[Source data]
######

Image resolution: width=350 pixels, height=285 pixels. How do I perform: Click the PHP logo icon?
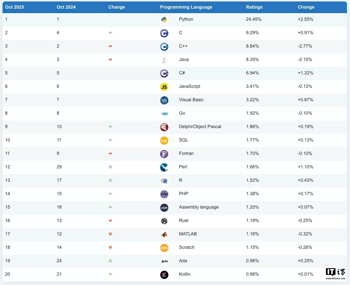[x=164, y=194]
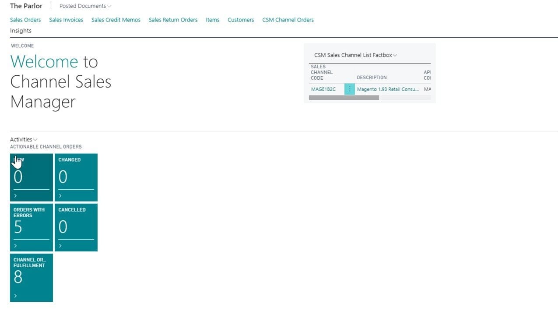Image resolution: width=558 pixels, height=311 pixels.
Task: Open the Sales Orders menu item
Action: [x=25, y=20]
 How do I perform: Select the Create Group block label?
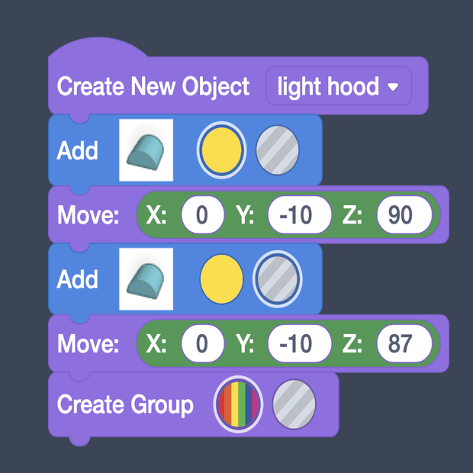pos(125,403)
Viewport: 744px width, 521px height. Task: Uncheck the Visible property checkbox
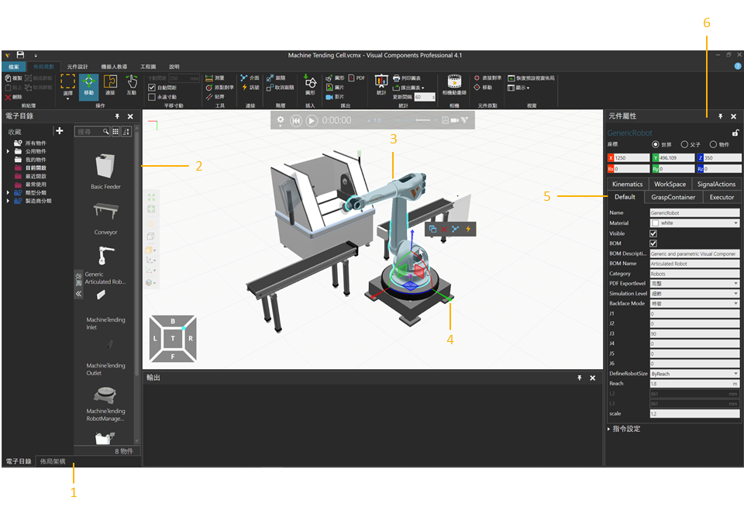(x=653, y=233)
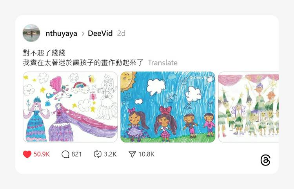294x189 pixels.
Task: Click the 821 replies count
Action: [x=76, y=154]
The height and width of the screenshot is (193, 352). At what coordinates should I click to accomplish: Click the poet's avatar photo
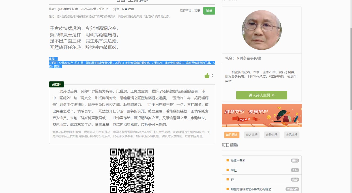(261, 30)
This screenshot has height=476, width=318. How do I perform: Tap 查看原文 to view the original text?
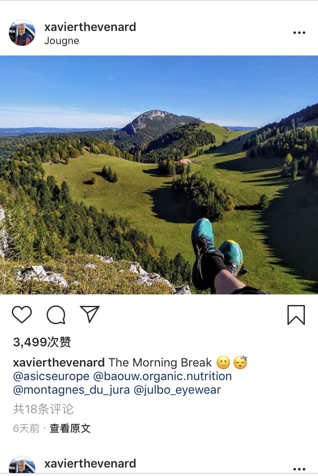[x=70, y=428]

######

• [What is needed]: From the first line to the last, repeat the records exactly and skip the pictures.

• [Your response]:
Image resolution: width=350 pixels, height=285 pixels. How do I perform: Click the PHP logo icon?
[x=164, y=194]
Image resolution: width=558 pixels, height=311 pixels.
Task: Open the Sales Orders menu item
Action: [x=25, y=20]
 How do I perform: Select the Create Group block label?
pos(125,403)
Viewport: 744px width, 521px height. Task: Uncheck the Visible property checkbox
(x=653, y=233)
294x189 pixels.
Task: Click the 821 replies count
Action: [x=76, y=154]
The height and width of the screenshot is (193, 352). At what coordinates should I click to accomplish: Click the poet's avatar photo
(261, 30)
This screenshot has height=476, width=318. How do I perform: Tap 查看原文 to view the original text?
[x=70, y=428]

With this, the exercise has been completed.